Apply hands on analytics and data expertise to solve complex, fast moving financial and operational problems in the health tech space
Design, develop and maintain scalable, analytics ready data models (primarily in dbt) that power a PBM and care navigation data ecosystem that support client reporting, performance analytics, operational analysis and self-service business intelligence.
Translate complex pharmacy benefits and healthcare navigation workflows, business rules and operational processes into transparent, maintainable, and auditable data models.
Partner closely with data and analytics engineers, data analysts and business stakeholders to deliver reliable data products that can be leveraged across multiple use cases and continuously optimize data models and warehouse performance to support large-scale PBM/care navigation datasets and growing business needs.
Implement automated data quality checks, testing frameworks and reconciliation processes to ensure data reliability.
Establish documentation standards, lineage and analytics engineering guardrails that promote transparency and auditability.
Contribute to engineering best practices including version control, CI/CD, incremental models, code reviews, and observability.
Contribute to data governance by establishing modeling standards, documentation and guardrails that support auditability, explainability and long term maintainability.
Build data foundations that enable future agentic analytics engineering use cases, including self-service analytics and AI-assisted insight generation.
Stay informed on emerging technologies and identify opportunities to incorporate AI into analytics engineering workflows.
Requirements
3+ years of experience in analytics engineering, data modeling, data warehousing or a related field.
Strong experience with dbt and modern analytics engineering best practices (required).
Advanced SQL proficiency and experience developing data transformations and workflows using python.
Strong understanding of dimensional modeling, medallion architecture, semantic modeling and scalable data architecture principles.
Experience building and maintaining production-grade data models, data quality tests, and documentation.
Experience working with cloud data warehouses such as Amazon Redshift, Snowflake, or BigQuery.

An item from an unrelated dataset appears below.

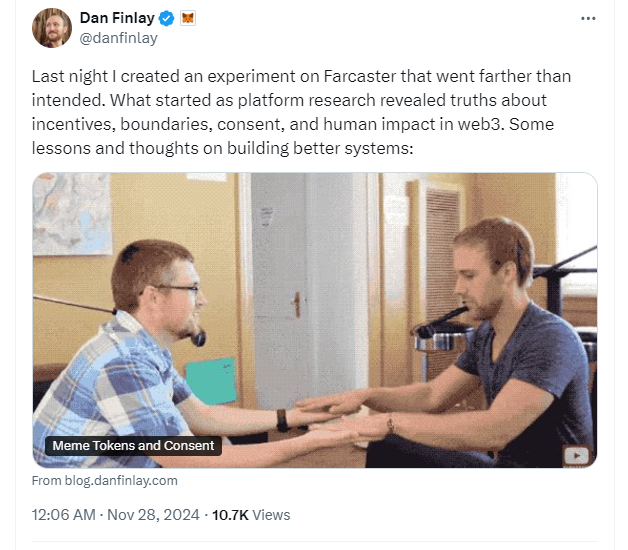Open the three-dot more options menu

Experience orchestrating and monitoring data pipelines using tools such as Apache Airflow., Dagster etc.
Experience working within cloud environments, preferably AWS.
Familiarity with software engineering practices including Git, CI/CD, pull request reviews, testing, and deployment workflows.

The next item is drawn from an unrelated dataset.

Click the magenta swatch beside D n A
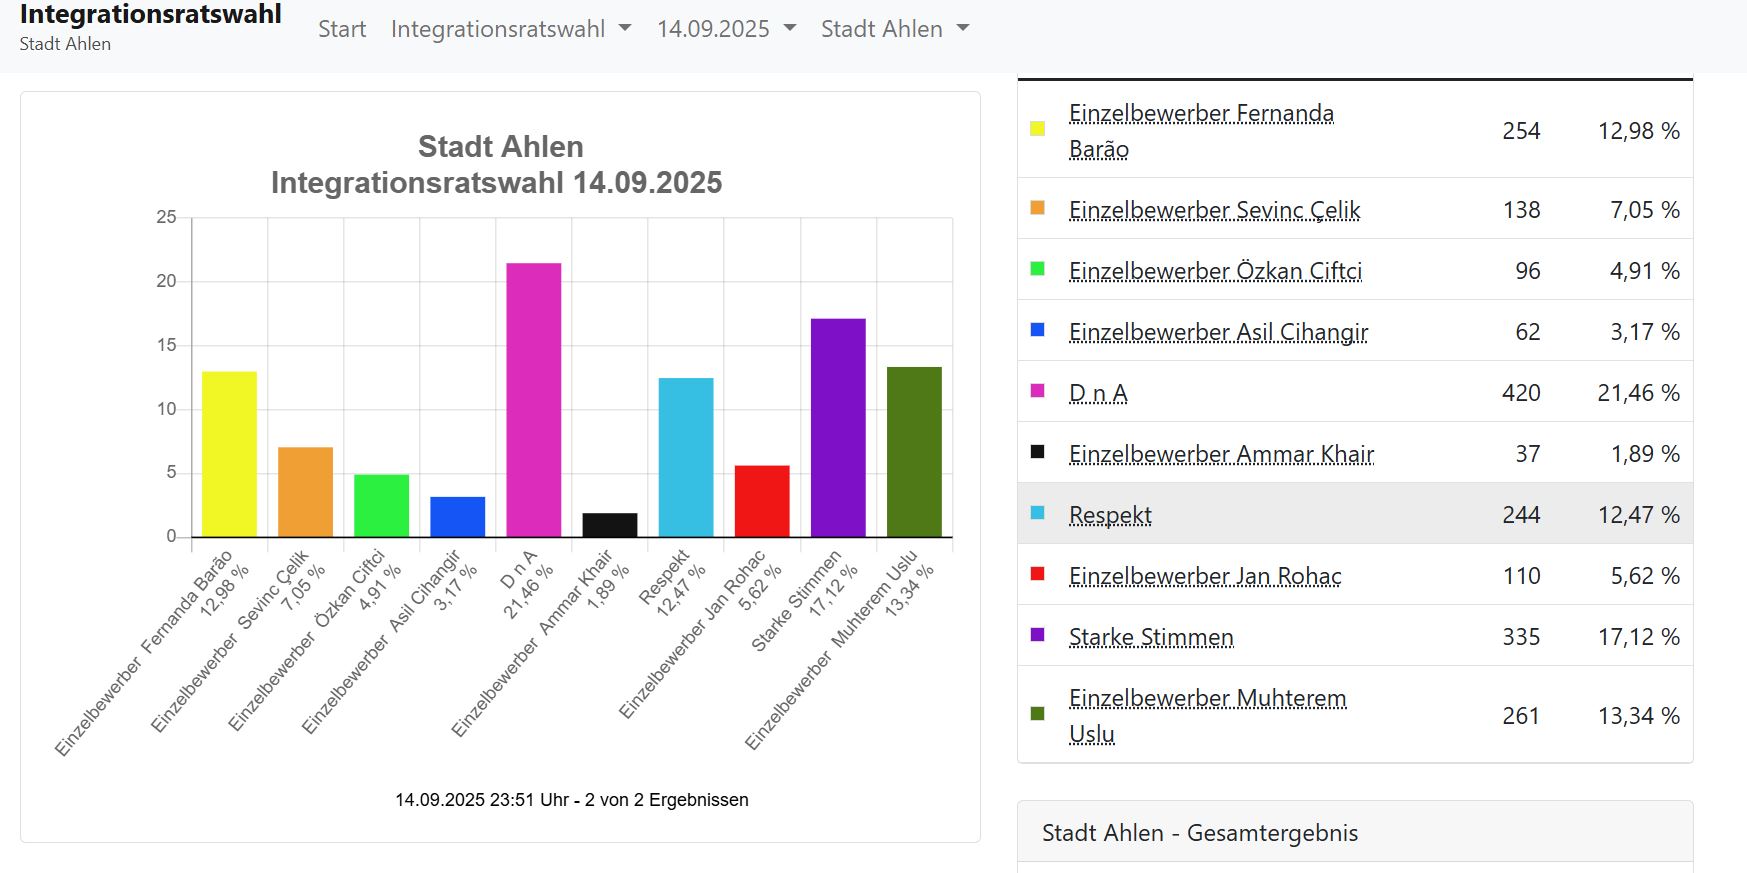coord(1037,390)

Interest or experience in leveraging AI-enabled development workflows and analytics tooling, including experience with or willingness to learn technologies such as claude, claude skills, Model Context Protocol (MCP) and AI assisted engineering practices.
Strong problem-solving and analytical skills with a focus on building scalable, maintainable data solutions.
Effective communication skills and the ability to collaborate with both technical and non-technical stakeholders.
Tech Stack
Airflow
Amazon Redshift
Apache
AWS
BigQuery
Cloud
Python
SQL
Benefits
Compensation offered will be determined by geographic location, experience, and qualifications.